The band's second album and their third single released on Philips in September 1970 were entitled Our World. The band's next single release was "The Banner Man" on Regal Zonophone in the spring of 1971. It reached No. 3 in the UK chart, equalling the success of the debut single and notable for its use of a brass band. Reviewing Real Mink years later in , Robert Christgau said Bell and Cook's collaboration is "solid white soul, marred by a couple of automatic instrumentals but graced by a charming self-consciousness as well as a few top commercial songs—oh yes, and a black singer."
The members' other projects now took priority until January 1972 when Blue Mink played two weeks at The Talk of the Town nightclub in London. Recordings from this engagement were released that March as the album Live at the Talk of the Town simultaneously with the studio album A Time of Change.
Ray Cooper and Ann Odell joined the band that summer and played on the single "Stay With Me" co-written by Herbie Flowers, which charted at No. 11 in November 1972. By the time of Blue Mink's fourth album, Only When I Laugh, glam rock was supplanting the lighter pop sound of the previous few years. The associated single, "By The Devil ", written by Guy Fletcher and Doug Flett, only reached No. 26 and the Top 10 single "Randy" in June 1973 was their last success. Their final album, Fruity, and the singles "Quackers" and "Get Up" failed, and the band split up that autumn after a farewell tour of the United States. Elton John was among the celebrities present to say goodbye, introducing the band onstage at The Troubadour in Los Angeles.

Reunions

The band reformed in 1976 featuring Mike Moran. They recorded a few singles on the Target Records label that was owned by Cook and Greenaway. The best known of their three releases was "Where Were You Today", written by Greenaway and Dundas, previously "Come and C&A", a television and radio commercial jingle theme for the department store C&A. When Capital Radio, one of the UK's first two independent local radio stations took to the air in London in 1973, the station's identity jingles were written by Cook and Greenaway, performed by Blue Mink and orchestrated by George Martin.

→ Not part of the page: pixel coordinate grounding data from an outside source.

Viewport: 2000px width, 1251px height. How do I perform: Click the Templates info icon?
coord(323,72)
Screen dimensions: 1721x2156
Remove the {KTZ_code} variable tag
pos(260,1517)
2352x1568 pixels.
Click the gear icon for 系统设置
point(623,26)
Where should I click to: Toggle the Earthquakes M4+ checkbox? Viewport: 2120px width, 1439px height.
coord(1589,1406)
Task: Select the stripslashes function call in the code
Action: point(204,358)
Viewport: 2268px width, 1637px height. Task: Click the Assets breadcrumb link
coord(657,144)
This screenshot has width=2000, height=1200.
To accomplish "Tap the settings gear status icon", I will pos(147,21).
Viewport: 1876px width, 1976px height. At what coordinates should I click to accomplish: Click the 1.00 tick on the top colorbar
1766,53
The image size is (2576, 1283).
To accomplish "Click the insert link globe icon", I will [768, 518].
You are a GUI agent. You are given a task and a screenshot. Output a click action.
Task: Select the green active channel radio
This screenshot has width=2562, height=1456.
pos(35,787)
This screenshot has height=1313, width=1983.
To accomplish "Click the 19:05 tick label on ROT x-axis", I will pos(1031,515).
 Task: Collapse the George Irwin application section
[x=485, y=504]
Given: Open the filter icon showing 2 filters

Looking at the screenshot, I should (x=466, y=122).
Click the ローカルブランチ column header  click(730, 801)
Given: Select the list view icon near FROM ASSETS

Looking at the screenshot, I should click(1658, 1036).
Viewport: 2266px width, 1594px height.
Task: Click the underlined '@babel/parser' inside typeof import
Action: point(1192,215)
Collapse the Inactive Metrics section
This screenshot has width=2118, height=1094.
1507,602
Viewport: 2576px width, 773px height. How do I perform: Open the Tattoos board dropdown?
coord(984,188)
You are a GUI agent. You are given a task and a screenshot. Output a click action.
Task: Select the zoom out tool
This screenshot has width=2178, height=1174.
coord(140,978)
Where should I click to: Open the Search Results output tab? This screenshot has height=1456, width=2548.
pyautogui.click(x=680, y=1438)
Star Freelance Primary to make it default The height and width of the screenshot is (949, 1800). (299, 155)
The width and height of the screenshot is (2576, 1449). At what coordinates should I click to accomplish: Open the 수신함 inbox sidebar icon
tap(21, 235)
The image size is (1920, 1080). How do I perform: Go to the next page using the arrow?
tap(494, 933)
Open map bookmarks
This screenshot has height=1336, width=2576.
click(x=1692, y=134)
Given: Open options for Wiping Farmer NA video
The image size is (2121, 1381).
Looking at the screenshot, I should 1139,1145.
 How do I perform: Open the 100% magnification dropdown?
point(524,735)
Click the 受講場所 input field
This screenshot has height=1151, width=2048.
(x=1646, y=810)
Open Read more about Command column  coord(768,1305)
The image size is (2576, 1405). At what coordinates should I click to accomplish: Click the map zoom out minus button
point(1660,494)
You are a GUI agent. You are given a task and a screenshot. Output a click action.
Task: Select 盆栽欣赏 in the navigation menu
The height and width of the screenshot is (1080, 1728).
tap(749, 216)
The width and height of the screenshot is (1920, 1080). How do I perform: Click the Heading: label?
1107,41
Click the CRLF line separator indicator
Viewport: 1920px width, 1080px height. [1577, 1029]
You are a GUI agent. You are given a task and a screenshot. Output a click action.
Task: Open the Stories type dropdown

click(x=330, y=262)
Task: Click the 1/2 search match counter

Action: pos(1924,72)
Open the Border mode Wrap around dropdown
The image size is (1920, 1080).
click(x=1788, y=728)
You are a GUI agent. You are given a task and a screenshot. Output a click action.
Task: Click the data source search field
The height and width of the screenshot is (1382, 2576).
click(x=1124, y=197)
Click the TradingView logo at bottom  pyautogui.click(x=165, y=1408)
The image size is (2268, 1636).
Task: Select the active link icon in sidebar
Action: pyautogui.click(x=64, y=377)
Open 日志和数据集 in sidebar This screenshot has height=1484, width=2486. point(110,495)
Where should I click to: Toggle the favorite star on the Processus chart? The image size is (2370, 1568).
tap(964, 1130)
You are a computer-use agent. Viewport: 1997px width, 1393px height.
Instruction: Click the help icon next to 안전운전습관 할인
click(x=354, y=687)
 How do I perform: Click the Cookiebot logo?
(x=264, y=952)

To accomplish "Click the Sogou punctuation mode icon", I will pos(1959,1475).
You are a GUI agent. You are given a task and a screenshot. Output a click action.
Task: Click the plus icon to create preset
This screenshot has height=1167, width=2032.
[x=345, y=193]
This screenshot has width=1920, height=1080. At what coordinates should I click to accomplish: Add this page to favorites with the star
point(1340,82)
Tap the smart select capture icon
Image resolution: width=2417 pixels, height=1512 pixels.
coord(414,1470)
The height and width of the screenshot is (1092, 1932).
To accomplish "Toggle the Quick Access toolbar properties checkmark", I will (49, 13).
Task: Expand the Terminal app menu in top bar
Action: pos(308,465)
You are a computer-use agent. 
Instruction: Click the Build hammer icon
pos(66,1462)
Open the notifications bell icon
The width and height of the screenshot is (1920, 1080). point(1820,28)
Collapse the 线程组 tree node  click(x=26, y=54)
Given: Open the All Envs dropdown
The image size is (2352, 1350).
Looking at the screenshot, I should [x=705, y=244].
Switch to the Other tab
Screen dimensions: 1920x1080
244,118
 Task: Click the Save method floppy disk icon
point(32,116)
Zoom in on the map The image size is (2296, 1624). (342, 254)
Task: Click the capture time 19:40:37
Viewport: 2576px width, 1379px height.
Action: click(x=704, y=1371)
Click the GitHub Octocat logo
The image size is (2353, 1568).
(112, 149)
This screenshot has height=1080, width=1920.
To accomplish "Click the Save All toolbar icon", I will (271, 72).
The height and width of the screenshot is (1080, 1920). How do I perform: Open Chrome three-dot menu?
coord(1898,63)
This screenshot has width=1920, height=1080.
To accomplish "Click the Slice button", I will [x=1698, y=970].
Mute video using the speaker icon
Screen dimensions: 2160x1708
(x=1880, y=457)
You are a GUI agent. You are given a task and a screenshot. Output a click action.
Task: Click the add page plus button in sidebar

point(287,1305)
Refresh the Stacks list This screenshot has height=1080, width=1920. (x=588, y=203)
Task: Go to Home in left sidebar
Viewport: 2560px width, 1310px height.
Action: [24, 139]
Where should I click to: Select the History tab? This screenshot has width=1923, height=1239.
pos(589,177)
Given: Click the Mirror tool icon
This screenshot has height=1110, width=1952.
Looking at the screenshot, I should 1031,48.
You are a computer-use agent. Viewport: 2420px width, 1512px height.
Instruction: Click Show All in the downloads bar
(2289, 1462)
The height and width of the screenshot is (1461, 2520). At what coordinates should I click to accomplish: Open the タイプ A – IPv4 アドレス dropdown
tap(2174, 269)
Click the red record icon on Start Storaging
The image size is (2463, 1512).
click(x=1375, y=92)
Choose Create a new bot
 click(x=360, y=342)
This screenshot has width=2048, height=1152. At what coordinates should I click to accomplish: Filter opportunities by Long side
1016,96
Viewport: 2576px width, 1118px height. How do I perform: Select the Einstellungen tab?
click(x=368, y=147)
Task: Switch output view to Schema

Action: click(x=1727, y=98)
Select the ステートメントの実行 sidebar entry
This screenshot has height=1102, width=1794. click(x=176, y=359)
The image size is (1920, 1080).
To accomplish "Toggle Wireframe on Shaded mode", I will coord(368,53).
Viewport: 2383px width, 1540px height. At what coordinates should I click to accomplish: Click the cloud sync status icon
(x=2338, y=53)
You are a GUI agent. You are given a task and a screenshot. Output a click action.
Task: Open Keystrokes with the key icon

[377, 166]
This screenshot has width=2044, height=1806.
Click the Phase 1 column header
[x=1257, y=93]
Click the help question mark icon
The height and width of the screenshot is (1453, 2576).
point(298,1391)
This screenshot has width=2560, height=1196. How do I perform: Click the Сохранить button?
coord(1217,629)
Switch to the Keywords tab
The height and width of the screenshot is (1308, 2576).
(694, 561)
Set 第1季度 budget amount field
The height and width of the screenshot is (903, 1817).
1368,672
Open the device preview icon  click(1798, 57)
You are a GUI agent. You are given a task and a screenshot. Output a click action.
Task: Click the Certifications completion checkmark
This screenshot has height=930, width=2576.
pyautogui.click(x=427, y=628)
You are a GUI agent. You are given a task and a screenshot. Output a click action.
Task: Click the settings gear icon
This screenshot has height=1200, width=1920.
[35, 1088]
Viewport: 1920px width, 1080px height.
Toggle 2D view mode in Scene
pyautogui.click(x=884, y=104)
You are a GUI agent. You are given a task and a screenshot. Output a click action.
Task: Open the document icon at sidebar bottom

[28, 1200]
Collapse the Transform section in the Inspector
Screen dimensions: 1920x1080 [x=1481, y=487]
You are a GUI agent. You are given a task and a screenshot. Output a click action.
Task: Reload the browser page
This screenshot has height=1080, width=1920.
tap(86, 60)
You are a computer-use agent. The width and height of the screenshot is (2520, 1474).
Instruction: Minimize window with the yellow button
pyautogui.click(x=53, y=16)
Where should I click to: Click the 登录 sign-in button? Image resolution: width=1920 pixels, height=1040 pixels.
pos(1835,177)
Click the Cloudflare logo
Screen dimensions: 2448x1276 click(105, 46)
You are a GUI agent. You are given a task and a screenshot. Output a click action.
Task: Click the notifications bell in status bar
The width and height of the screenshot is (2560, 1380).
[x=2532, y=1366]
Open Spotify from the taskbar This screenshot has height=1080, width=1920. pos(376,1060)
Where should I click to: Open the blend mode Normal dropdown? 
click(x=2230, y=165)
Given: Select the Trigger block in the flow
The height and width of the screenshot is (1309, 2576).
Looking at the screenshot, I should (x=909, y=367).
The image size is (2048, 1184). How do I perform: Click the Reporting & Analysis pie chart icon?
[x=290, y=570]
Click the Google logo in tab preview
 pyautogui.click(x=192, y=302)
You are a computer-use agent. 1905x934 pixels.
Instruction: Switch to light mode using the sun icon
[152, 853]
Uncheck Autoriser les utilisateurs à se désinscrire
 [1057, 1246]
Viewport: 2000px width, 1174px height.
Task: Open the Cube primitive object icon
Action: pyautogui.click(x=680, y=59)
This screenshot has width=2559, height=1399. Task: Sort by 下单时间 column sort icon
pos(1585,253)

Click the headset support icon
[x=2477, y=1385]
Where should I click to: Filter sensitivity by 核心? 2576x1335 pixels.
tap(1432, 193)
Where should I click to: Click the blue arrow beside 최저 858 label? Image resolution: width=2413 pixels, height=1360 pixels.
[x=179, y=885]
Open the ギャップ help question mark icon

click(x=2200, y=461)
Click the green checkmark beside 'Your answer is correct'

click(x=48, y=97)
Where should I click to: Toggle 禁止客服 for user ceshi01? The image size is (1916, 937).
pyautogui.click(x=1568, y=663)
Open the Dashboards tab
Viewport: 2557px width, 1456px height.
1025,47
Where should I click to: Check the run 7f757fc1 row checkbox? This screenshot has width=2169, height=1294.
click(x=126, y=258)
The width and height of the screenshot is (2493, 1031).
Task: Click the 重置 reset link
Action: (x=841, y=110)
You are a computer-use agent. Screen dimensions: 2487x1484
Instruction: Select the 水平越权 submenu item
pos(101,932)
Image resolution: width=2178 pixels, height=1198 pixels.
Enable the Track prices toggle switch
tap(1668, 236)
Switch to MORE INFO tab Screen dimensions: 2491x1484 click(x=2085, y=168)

Madeline Bell had also sung the original jingles for Radio Caroline, the offshore pirate station that first went on-air in 1964, in the end successfully challenging the BBC's monopoly of British radio broadcasting.
Since the band's demise, each of the members maintained a presence in the world of session musicianship and songwriting. The Rimshots covered Blue Mink's "Get Up", retitled as the disco single "7-6-5-4-3-2-1 " in 1976, and had a hit. In 1994, Cook, Bell and Flowers were re-united for a television rendition of their hit "Melting Pot" on the Michael Barrymore show.

Legacy

The 1971 song "The Banner Man" is used for the opening sequence of the 1999 British film East is East, which is set in 1971 Salford.
Their 1970 hit "Good Morning Freedom" was featured prominently in the season 2 Breaking Bad episode "4 Days Out."
"By the Devil " was a minor hit for Claude François in 1973, with French lyrics by Eddie Marnay, under the title "À part ça, la vie est belle".